**What to do**
Search the records below for the word "computer" and show every line where it occurs.

Exercise data Block Start

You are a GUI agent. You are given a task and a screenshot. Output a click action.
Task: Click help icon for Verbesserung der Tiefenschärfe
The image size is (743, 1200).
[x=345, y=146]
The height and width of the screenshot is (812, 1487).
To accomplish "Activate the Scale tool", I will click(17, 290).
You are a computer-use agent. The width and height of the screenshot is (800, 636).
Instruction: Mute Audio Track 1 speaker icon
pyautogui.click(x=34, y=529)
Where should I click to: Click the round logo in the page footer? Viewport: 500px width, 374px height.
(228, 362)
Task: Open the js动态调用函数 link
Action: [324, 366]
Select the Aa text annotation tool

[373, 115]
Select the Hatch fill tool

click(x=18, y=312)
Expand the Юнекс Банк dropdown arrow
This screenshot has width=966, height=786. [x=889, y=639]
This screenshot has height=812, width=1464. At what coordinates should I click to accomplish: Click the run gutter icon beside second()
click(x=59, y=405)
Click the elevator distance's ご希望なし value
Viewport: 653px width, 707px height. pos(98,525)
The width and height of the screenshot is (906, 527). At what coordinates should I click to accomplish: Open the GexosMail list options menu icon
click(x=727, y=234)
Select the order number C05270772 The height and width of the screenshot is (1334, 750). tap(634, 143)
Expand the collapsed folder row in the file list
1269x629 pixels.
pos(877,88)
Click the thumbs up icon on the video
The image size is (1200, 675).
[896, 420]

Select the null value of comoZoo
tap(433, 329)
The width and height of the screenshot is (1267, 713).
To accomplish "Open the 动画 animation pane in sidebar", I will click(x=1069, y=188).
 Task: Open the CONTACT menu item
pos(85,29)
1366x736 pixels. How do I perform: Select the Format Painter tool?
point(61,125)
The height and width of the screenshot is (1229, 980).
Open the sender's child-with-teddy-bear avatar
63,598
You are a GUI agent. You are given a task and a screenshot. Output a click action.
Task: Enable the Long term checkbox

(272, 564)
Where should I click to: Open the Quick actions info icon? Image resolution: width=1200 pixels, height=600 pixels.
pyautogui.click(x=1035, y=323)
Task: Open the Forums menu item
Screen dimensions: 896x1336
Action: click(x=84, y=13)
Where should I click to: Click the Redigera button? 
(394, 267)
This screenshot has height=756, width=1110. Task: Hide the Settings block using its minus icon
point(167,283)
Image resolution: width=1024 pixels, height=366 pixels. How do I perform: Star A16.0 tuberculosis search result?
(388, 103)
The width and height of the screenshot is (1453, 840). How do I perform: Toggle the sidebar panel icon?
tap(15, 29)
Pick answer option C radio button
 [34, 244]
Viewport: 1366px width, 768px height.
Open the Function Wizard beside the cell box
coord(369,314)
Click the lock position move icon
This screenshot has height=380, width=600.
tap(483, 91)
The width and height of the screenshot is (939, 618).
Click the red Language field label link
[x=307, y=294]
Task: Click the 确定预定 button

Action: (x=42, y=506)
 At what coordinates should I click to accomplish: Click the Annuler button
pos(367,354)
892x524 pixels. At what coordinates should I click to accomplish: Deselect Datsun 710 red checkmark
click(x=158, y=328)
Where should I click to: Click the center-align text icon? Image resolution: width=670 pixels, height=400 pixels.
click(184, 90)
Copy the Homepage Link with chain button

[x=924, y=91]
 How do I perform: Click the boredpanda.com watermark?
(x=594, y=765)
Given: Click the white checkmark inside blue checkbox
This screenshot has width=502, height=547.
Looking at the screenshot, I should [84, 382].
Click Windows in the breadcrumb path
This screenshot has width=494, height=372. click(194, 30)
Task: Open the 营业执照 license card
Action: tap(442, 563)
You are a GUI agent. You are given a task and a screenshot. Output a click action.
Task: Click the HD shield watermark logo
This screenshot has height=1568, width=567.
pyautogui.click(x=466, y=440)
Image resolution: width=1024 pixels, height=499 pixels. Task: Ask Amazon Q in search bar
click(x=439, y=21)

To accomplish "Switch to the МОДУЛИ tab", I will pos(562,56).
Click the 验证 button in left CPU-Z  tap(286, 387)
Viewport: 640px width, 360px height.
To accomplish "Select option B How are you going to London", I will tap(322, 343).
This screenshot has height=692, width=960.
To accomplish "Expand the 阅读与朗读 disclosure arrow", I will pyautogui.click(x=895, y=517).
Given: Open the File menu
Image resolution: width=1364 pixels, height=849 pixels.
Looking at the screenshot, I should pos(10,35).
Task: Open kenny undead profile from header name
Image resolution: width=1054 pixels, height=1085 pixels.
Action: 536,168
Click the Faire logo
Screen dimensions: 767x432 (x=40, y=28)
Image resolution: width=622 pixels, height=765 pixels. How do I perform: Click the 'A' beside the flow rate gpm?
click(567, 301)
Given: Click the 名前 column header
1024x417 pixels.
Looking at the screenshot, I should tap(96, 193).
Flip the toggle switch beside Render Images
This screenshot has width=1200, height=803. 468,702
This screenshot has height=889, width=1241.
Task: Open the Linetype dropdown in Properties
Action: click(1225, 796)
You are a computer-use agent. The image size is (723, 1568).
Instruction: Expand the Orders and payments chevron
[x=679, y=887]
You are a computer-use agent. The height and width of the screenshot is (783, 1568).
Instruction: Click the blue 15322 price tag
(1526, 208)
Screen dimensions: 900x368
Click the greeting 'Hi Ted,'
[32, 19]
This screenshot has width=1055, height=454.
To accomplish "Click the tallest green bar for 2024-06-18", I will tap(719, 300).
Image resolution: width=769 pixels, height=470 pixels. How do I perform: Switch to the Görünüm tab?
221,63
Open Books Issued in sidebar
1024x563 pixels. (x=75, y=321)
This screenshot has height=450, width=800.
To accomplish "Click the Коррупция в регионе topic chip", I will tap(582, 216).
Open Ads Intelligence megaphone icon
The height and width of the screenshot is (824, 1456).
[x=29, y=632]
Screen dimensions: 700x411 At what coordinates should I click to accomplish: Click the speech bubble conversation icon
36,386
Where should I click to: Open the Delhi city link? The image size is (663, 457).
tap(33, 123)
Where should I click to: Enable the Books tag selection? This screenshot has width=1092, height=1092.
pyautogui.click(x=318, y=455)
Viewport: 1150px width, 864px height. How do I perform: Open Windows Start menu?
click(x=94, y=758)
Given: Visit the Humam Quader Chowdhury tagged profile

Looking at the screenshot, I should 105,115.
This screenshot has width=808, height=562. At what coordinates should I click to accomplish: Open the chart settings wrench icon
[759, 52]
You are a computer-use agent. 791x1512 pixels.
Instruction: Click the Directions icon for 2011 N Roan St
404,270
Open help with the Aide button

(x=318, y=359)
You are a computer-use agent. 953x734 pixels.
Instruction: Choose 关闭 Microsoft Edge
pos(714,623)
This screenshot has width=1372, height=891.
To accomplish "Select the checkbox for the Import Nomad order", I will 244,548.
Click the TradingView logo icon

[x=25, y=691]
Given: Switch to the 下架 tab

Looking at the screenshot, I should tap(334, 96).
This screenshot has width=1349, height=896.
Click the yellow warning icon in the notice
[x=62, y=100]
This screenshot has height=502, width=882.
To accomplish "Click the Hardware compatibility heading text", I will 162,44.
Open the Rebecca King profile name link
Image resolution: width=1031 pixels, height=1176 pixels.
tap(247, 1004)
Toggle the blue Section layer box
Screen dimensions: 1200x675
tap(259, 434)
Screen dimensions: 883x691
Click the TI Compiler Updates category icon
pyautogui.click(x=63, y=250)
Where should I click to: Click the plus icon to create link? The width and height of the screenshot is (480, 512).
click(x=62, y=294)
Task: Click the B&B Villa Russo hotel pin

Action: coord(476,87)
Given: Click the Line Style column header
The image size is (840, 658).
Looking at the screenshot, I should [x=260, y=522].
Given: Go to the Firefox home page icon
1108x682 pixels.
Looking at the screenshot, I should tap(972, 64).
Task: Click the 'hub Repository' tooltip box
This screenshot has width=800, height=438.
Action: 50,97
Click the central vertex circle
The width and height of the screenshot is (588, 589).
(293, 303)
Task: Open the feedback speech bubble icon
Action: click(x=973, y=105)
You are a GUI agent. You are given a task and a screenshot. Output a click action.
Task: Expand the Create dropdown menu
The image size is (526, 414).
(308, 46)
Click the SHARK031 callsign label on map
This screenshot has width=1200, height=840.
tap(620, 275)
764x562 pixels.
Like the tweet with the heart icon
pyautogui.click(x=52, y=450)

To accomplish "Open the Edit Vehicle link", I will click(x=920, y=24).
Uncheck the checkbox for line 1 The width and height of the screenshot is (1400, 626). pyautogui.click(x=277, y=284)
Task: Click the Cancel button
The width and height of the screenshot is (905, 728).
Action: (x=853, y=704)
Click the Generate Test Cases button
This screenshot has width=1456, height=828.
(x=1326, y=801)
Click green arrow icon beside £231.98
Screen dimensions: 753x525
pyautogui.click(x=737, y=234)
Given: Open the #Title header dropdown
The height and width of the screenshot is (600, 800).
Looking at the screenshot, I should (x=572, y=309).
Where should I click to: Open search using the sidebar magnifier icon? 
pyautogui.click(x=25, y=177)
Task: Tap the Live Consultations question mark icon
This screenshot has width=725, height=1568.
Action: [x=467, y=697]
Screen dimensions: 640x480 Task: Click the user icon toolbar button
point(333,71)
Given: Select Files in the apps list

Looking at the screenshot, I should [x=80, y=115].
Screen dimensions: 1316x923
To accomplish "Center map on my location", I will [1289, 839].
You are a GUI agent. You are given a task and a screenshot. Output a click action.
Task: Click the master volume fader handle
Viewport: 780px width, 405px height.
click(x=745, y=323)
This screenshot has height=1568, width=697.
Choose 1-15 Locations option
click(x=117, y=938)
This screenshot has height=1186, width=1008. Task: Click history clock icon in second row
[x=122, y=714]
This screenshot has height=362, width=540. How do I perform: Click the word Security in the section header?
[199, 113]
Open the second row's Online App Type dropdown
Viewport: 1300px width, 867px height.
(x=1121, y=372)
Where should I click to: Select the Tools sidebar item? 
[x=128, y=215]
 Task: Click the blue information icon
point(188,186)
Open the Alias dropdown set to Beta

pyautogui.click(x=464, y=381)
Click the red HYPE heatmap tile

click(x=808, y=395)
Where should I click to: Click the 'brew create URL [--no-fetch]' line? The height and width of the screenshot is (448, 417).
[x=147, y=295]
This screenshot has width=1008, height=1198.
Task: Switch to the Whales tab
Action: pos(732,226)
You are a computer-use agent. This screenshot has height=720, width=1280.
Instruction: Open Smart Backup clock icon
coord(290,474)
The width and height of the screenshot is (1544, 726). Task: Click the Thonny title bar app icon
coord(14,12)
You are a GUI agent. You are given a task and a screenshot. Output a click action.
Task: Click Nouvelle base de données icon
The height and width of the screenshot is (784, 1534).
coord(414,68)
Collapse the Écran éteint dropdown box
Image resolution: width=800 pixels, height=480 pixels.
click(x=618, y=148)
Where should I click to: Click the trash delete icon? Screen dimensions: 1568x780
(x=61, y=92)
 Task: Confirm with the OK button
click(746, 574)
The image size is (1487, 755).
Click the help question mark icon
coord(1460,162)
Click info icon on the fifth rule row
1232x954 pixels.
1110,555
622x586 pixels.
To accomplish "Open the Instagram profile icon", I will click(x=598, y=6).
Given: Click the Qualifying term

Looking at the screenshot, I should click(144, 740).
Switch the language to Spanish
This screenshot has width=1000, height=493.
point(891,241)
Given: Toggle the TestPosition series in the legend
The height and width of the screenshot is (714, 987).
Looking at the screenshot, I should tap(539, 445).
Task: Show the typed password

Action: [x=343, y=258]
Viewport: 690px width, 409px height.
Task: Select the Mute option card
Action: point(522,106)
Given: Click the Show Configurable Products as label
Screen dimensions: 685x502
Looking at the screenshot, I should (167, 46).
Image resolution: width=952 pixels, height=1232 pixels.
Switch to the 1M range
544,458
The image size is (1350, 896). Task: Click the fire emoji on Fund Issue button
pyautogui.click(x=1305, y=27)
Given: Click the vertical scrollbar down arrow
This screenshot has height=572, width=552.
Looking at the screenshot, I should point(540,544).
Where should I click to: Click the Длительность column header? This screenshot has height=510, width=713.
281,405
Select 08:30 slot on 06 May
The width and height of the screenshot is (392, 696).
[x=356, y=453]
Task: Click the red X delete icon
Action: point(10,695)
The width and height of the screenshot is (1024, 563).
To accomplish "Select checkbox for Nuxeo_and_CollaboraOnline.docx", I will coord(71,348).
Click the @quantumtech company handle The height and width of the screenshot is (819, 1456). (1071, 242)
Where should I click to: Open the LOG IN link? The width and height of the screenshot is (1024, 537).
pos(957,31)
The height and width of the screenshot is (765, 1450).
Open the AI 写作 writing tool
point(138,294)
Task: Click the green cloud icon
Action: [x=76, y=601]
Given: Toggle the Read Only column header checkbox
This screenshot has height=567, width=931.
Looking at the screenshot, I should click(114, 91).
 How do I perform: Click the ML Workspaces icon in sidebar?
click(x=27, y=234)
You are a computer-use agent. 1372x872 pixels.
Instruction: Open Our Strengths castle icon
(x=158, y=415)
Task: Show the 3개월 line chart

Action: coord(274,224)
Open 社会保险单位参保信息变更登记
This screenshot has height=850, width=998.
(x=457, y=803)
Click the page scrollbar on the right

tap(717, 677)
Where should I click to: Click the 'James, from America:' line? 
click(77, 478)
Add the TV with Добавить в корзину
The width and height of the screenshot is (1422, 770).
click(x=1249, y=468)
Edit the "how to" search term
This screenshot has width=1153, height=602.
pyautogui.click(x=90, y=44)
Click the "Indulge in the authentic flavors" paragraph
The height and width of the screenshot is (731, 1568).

Exercise data Block End

**Exercise result**
You are a computer-use agent. The width and height of the screenshot is (800, 636).
You are a computer-use agent. The image size is (723, 1568).
You are a computer-use agent. The height and width of the screenshot is (783, 1568).
You are a computer-use agent. 791x1512 pixels.
You are a computer-use agent. 953x734 pixels.
You are a computer-use agent. This screenshot has height=720, width=1280.
You are a computer-use agent. 1372x872 pixels.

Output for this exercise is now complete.